Ernesto frunció algo el ceño.
—Bueno, yo pienso que papá no tiene más entretenimiento que Dan. El niño lo adora.
—¿No crees que demasiado?
—¿De verdad crees que se quieren demasiado? ¿Es malo eso?
—No, pero...
—Nosotros no podemos atender mucho a papá —dijo Ernesto buscando la americana para ponérsela—. De modo que él todo lo centra en Dan. No importa que se acueste tarde. Al fin y al cabo el niño no tiene que ir al colegio, así pues, tampoco tiene prisa en levantarse.
—Pero las horas de sueño son mejores las de la noche.
Ernesto ya se había olvidado de lo que dijera Tati, con lo cual Tati se apretaba los labios.
—¿Vamos, querida?
Tati no se atrevió a insistir.
Pero, cuando ya iban en el auto camino del despacho, volvió a la carga.
—De todos modos yo prefiero que el niño se acueste a las ocho o las nueve.
—¿No es muy pronto?
—Debe de dormir doce horas seguidas. Y los ruidos del día y el calor lo despiertan, y no duerme las doce horas.
—¿Qué quieres que haga yo, Tati? Porque parece que me estás indicando algo.
—Pienso que podrías decirle a tu padre que no jugara con el niño por las noches cuando nosotros salimos.

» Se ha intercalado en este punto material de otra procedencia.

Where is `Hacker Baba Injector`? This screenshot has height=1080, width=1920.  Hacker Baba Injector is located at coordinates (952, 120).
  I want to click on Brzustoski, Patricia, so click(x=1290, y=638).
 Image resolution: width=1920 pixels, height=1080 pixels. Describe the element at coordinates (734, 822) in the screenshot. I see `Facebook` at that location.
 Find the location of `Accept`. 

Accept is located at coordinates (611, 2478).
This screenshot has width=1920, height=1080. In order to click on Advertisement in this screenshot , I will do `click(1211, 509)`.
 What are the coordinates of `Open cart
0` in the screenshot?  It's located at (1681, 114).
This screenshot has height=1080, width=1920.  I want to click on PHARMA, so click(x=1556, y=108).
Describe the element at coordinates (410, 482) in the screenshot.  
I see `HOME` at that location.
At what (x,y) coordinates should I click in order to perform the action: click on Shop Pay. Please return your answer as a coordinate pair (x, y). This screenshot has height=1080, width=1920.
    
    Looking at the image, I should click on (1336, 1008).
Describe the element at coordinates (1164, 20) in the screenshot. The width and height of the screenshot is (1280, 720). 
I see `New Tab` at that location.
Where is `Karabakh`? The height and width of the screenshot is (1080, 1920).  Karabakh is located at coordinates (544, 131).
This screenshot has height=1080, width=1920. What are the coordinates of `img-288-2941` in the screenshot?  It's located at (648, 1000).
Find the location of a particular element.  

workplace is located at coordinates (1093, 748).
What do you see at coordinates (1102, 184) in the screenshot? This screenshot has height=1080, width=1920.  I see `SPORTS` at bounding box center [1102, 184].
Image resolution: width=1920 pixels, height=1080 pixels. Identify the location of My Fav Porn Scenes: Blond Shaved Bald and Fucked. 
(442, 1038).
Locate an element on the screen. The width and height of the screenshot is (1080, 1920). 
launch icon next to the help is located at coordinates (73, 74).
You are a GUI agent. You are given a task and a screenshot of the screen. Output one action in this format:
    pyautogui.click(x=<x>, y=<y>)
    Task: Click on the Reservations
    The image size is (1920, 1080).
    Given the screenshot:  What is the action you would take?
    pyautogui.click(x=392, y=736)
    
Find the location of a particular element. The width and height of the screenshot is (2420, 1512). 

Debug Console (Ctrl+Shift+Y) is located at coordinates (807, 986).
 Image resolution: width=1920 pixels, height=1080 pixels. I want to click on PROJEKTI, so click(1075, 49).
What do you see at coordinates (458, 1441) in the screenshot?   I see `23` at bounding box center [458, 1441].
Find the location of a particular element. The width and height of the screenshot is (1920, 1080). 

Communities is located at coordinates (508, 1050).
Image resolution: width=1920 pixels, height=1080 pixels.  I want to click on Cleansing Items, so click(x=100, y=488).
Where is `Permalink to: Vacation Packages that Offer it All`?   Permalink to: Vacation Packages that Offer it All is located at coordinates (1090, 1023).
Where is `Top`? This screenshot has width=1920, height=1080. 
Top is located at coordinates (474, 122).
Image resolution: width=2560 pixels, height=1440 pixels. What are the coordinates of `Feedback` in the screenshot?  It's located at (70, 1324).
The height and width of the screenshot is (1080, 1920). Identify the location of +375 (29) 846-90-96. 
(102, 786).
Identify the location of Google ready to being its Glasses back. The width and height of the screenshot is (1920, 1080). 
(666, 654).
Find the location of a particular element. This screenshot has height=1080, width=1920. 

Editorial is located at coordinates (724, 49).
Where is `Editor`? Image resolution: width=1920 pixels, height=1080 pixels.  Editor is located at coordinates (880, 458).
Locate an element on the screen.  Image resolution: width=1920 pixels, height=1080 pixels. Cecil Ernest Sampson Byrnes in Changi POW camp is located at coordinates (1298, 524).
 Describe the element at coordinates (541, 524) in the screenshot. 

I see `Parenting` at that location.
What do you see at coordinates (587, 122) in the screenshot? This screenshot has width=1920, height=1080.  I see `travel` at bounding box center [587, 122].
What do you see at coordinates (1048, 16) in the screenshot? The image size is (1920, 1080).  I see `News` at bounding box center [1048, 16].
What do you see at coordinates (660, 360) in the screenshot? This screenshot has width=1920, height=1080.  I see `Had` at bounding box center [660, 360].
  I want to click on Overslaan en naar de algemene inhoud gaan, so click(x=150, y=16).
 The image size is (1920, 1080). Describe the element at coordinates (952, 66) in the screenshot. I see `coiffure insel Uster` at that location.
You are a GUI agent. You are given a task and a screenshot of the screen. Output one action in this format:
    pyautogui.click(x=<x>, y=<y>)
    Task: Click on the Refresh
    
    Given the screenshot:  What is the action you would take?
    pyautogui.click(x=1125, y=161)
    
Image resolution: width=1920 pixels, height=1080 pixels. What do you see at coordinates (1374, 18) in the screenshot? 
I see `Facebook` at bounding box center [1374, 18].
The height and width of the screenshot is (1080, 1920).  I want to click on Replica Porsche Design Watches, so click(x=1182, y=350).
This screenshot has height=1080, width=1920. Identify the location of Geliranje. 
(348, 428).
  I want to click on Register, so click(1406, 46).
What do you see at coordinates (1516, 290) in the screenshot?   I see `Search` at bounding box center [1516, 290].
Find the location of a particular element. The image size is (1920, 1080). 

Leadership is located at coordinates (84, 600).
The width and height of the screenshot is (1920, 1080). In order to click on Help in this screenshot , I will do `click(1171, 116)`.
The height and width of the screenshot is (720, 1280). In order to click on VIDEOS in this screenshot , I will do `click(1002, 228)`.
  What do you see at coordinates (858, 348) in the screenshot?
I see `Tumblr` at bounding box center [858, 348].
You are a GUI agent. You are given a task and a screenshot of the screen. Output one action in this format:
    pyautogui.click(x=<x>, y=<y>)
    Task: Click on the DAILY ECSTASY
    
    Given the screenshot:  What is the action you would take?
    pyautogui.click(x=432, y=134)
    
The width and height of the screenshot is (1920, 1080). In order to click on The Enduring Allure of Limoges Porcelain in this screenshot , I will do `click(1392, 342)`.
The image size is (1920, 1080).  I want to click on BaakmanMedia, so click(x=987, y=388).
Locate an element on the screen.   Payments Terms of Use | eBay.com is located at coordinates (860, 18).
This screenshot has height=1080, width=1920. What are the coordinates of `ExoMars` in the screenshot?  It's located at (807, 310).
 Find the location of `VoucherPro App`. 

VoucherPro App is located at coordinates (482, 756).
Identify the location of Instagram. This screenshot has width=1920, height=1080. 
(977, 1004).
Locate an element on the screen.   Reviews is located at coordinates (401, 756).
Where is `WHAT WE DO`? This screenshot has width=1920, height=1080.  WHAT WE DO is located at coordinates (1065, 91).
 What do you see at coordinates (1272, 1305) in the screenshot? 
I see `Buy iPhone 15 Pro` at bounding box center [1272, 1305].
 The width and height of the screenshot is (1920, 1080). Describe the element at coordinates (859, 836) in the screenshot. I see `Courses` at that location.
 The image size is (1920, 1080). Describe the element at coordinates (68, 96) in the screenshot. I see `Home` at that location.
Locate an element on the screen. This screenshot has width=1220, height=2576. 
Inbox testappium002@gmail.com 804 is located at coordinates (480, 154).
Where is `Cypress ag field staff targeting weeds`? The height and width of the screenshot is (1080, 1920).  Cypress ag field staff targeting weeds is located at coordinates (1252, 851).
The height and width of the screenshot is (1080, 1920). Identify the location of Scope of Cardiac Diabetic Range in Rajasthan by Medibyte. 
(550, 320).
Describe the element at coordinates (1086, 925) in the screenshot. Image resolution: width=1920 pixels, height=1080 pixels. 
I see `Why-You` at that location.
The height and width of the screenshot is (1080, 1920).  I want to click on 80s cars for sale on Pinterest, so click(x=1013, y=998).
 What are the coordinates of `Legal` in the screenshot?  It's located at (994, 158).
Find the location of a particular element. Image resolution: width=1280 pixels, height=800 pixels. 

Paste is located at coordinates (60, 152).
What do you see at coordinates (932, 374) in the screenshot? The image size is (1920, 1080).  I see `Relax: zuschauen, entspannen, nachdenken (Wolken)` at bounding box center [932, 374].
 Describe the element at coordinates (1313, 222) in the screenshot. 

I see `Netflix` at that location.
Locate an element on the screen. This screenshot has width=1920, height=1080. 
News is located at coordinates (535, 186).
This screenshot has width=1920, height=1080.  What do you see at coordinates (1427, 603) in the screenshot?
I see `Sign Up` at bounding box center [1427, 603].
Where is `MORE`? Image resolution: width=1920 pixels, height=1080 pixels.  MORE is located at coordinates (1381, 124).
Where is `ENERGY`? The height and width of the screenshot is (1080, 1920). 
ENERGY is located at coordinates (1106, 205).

—¿Y por qué no se lo dices tú? ¿No crees que es mejor que dialogues eso tú con él?
—Es que él es tu padre.
Ernesto frunció el ceño.
—Tati, no me gusta que digas semejante cosa. Mi padre debe ser considerado por ti como tu propio padre.
Tati se mordió los labios.
Pensó que era mejor frenar.
Ya habría otro momento.
Por eso decidió cambiar de conversación.